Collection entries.
******
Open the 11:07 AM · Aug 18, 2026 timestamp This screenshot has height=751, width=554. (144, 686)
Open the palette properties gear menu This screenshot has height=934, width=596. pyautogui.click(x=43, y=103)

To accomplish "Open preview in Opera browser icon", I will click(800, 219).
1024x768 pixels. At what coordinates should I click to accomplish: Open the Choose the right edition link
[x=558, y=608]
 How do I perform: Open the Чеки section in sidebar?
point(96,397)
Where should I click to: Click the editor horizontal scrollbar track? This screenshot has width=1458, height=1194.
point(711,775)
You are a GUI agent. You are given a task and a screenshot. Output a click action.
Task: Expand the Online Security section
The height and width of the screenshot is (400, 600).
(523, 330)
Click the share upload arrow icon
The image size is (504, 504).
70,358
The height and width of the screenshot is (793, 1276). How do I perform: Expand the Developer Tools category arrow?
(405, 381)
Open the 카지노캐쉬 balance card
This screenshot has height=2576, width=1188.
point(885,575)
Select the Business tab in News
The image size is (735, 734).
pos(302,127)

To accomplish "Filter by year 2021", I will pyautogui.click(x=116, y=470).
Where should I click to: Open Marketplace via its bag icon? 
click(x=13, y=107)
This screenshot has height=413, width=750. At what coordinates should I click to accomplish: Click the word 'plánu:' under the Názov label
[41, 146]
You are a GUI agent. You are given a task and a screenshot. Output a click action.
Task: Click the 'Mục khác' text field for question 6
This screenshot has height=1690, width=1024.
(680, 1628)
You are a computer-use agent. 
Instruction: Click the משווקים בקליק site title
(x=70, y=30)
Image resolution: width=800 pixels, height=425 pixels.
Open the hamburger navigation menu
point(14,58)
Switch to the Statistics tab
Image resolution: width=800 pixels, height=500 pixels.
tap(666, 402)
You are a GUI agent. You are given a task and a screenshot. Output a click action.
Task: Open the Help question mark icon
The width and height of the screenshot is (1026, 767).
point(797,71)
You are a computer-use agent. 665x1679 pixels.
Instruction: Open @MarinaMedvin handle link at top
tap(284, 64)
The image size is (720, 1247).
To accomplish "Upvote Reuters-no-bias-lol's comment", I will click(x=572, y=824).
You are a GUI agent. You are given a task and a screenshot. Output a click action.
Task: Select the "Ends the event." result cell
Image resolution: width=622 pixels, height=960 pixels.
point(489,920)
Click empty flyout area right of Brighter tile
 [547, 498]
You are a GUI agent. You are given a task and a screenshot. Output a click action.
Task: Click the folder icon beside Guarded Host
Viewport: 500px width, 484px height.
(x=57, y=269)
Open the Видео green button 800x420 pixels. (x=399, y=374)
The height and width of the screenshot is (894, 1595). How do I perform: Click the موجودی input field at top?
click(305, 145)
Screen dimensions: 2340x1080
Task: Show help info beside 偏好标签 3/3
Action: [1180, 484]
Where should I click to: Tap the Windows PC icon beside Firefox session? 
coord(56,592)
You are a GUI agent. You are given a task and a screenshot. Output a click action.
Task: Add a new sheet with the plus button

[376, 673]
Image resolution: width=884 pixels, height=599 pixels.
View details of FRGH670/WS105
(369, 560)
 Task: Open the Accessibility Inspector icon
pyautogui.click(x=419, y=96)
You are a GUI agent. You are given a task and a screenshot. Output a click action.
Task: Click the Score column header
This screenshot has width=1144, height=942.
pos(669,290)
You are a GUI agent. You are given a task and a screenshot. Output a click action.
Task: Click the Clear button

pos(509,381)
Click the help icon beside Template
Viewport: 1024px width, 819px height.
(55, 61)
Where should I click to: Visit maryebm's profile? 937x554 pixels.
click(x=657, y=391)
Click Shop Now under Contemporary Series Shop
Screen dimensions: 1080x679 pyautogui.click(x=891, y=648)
******
The lines above, starting at the one with "Task: Click the 'Mục" and ending at the one with "Image resolution: width=800 pixels, height=425", are the only ones to return, exactly as written.

Task: Click the 'Mục khác' text field for question 6
This screenshot has height=1690, width=1024.
(680, 1628)
You are a computer-use agent. 
Instruction: Click the משווקים בקליק site title
(x=70, y=30)
Image resolution: width=800 pixels, height=425 pixels.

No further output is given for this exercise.